Records to use |
-----

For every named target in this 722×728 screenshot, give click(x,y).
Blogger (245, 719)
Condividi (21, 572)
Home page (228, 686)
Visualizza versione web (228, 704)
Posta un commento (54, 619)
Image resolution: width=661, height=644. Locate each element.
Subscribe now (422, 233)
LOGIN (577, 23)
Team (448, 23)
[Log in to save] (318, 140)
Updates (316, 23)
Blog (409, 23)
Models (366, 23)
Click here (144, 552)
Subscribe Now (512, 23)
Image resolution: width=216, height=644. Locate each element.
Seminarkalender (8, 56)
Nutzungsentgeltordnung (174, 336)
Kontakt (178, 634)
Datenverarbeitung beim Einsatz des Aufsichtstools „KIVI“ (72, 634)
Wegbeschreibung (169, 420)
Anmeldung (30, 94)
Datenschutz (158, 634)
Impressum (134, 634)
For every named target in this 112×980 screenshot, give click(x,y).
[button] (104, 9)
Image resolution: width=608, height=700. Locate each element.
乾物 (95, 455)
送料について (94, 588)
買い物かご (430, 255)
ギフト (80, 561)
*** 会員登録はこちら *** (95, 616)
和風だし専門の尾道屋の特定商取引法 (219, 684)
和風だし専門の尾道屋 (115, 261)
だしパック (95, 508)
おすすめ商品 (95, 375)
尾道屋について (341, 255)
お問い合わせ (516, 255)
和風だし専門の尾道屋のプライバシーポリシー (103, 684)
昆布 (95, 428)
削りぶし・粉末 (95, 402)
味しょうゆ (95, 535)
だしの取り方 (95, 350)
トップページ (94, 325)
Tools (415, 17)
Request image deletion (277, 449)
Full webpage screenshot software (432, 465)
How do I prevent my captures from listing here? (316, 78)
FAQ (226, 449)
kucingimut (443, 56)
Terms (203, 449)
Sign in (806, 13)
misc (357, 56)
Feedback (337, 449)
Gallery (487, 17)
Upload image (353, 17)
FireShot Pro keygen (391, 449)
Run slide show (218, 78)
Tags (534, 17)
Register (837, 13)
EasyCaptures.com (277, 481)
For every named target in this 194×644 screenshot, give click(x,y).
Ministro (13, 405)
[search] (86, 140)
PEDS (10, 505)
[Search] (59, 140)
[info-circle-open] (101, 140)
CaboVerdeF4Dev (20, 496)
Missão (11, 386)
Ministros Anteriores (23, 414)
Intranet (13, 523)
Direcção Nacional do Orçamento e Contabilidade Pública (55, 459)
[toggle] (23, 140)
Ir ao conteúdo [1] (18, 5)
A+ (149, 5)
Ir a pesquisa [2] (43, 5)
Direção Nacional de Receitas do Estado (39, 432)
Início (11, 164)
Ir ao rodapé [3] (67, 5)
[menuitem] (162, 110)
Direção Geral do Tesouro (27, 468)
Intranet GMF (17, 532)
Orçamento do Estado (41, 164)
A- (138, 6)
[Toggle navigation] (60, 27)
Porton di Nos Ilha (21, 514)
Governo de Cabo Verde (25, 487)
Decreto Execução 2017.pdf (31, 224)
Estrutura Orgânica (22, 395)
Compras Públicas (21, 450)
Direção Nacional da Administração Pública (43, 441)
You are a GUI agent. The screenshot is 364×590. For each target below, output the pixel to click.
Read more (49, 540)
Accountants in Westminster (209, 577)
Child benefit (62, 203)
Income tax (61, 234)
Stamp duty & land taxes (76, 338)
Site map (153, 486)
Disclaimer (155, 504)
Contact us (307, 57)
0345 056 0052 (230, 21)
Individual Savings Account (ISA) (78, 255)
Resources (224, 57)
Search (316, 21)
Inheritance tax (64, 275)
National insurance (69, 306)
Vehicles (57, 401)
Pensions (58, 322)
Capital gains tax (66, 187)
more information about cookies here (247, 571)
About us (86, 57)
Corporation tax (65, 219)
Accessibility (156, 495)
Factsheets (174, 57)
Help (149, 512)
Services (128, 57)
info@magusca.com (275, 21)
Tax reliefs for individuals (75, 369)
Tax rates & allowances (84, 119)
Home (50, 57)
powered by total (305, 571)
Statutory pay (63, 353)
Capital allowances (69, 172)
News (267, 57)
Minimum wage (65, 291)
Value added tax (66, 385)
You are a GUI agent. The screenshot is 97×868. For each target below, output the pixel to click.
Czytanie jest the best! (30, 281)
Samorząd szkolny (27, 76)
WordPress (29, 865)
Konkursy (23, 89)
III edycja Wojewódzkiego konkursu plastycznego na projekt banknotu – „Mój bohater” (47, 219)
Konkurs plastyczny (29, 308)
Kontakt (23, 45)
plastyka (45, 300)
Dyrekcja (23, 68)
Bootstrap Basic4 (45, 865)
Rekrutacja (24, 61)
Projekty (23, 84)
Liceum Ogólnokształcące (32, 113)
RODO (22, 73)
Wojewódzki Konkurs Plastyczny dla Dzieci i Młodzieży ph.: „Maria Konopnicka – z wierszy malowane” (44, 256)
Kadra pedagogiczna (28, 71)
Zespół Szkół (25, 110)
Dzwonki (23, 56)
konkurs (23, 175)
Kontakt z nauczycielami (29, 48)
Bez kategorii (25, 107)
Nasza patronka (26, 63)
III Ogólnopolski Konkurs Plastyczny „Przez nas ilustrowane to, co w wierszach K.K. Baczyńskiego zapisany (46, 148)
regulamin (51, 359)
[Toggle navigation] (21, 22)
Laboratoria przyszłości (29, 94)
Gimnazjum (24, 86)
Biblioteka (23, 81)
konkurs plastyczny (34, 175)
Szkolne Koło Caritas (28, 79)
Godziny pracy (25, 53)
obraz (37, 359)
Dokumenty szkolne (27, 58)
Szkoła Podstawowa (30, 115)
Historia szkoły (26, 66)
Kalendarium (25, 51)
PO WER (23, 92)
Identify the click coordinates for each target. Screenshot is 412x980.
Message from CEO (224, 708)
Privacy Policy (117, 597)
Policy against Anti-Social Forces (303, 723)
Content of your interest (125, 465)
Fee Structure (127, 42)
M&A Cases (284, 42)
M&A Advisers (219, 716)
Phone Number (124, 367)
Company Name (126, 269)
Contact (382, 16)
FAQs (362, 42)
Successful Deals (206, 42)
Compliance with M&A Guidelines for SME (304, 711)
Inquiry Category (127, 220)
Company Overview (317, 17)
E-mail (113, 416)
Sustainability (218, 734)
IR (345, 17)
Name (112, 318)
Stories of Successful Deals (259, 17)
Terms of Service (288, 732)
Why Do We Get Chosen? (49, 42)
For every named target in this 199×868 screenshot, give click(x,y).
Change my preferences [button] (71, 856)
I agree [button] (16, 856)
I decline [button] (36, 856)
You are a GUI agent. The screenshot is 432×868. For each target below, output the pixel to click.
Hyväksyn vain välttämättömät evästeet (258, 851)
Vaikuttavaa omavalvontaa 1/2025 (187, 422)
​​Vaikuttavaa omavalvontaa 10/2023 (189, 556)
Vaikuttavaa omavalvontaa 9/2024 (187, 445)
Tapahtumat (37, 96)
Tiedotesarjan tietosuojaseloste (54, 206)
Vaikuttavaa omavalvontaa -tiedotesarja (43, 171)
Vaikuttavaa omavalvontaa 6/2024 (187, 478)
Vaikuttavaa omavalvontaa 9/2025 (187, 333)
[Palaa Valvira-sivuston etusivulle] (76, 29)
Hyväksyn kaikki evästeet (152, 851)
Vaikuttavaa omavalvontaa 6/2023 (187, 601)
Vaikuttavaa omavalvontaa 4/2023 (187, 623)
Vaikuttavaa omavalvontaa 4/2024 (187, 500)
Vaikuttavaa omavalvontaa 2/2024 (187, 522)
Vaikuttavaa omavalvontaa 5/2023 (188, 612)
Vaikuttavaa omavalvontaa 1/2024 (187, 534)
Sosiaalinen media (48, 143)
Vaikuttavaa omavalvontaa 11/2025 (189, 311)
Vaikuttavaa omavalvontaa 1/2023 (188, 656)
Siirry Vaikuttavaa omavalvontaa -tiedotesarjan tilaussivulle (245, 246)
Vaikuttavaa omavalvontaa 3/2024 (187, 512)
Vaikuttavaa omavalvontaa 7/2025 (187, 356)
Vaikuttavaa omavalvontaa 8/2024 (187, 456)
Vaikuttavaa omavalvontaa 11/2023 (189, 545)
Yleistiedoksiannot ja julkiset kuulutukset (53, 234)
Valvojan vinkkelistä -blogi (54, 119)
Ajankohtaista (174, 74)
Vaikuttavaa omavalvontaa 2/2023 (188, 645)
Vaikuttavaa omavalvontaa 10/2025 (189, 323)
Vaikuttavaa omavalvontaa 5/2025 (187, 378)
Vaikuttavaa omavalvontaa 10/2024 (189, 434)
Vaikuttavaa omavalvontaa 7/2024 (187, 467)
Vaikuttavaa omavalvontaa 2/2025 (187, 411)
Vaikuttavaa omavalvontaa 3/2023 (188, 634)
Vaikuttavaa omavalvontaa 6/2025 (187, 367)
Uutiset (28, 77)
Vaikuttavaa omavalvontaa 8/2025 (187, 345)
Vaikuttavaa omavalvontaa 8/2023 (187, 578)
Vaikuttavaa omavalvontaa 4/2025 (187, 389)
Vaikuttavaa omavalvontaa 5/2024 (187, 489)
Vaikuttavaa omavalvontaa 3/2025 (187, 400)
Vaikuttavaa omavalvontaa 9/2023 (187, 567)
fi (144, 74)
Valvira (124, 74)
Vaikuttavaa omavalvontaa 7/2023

-----

Aim of the task |
Add -68 to every coordinate value in the listing from the line with "Contact us (307, 57)" up to and including the line with "Help (149, 512)", and reproduce each of those lines in full with its adjusted coordinates.

Result for this task |
Contact us (239, -11)
0345 056 0052 (162, -47)
Individual Savings Account (ISA) (10, 187)
Resources (156, -11)
Search (248, -47)
Inheritance tax (-4, 207)
National insurance (1, 238)
Vehicles (-11, 333)
Pensions (-10, 254)
Capital gains tax (-2, 119)
more information about cookies here (179, 503)
About us (18, -11)
Corporation tax (-3, 151)
Accessibility (88, 427)
Factsheets (106, -11)
Help (81, 444)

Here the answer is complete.